■ Problem to work on ■
An exact copy is required of the lines running from the one that contains "Where should I" to the end of the material, both ends included, with pictures omitted.

*** Dataset content ***

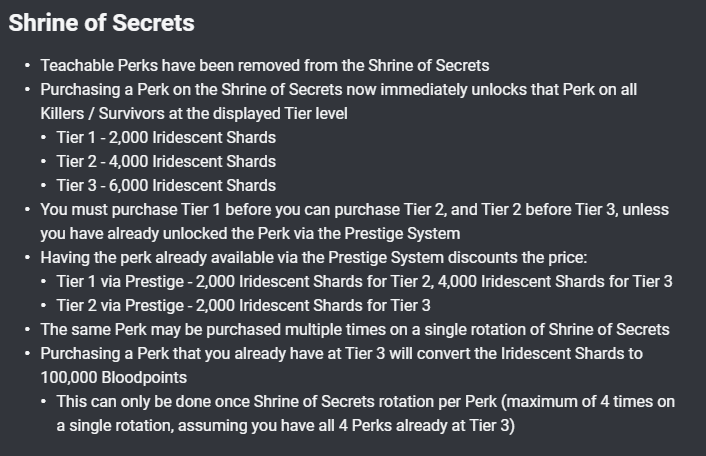The width and height of the screenshot is (706, 456).
Task: Click the Killers / Survivors displayed Tier text
Action: click(x=194, y=113)
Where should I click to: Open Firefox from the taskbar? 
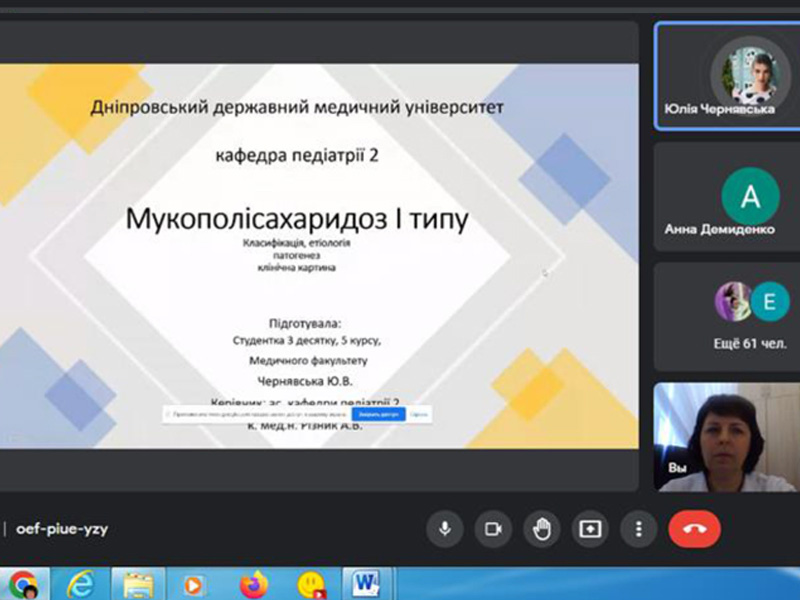click(x=255, y=584)
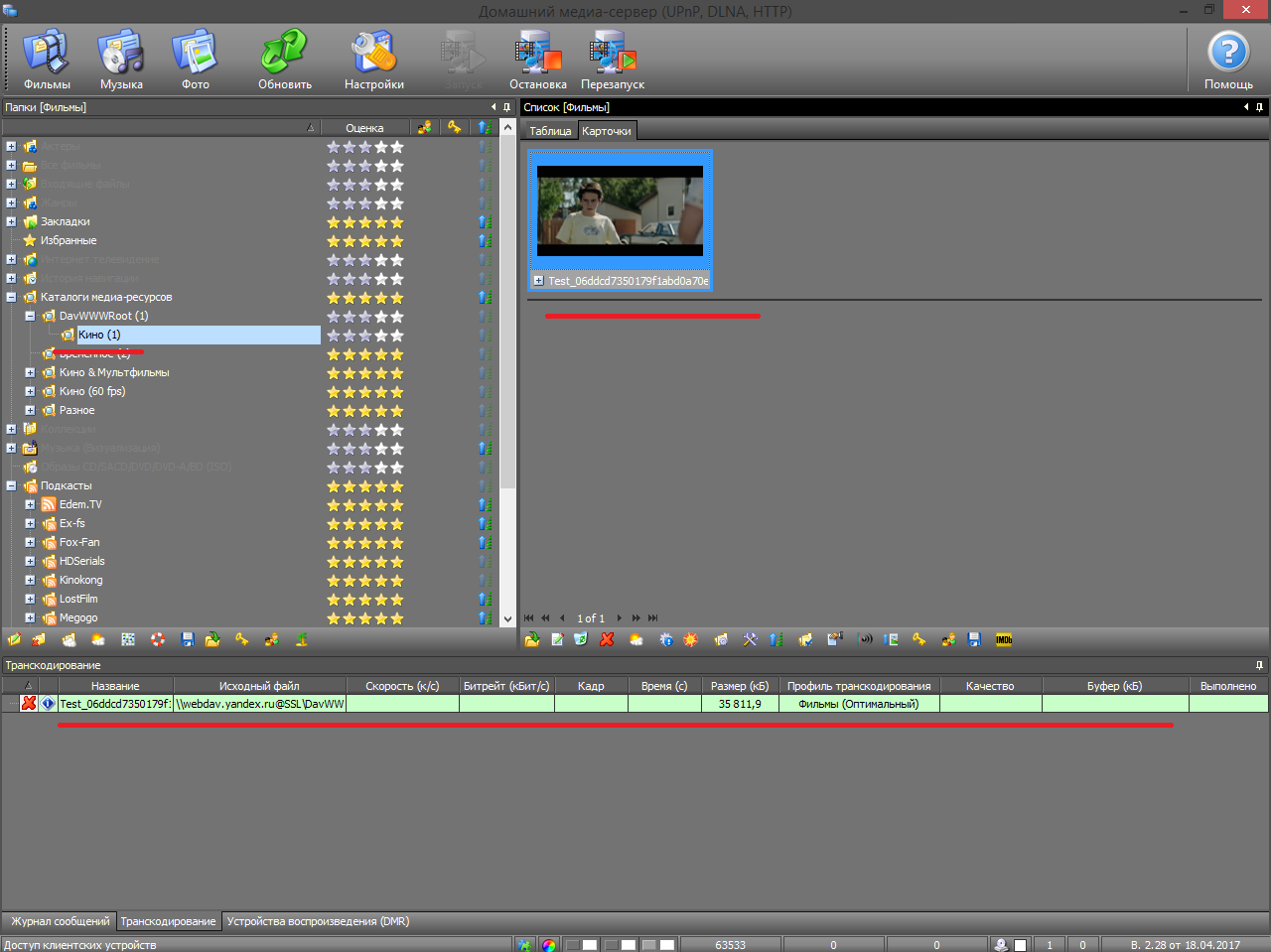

*** End of Dataset content ***

■ Answer to the exercise ■
Where should I click to: Open Firefox from the taskbar? 
click(x=255, y=584)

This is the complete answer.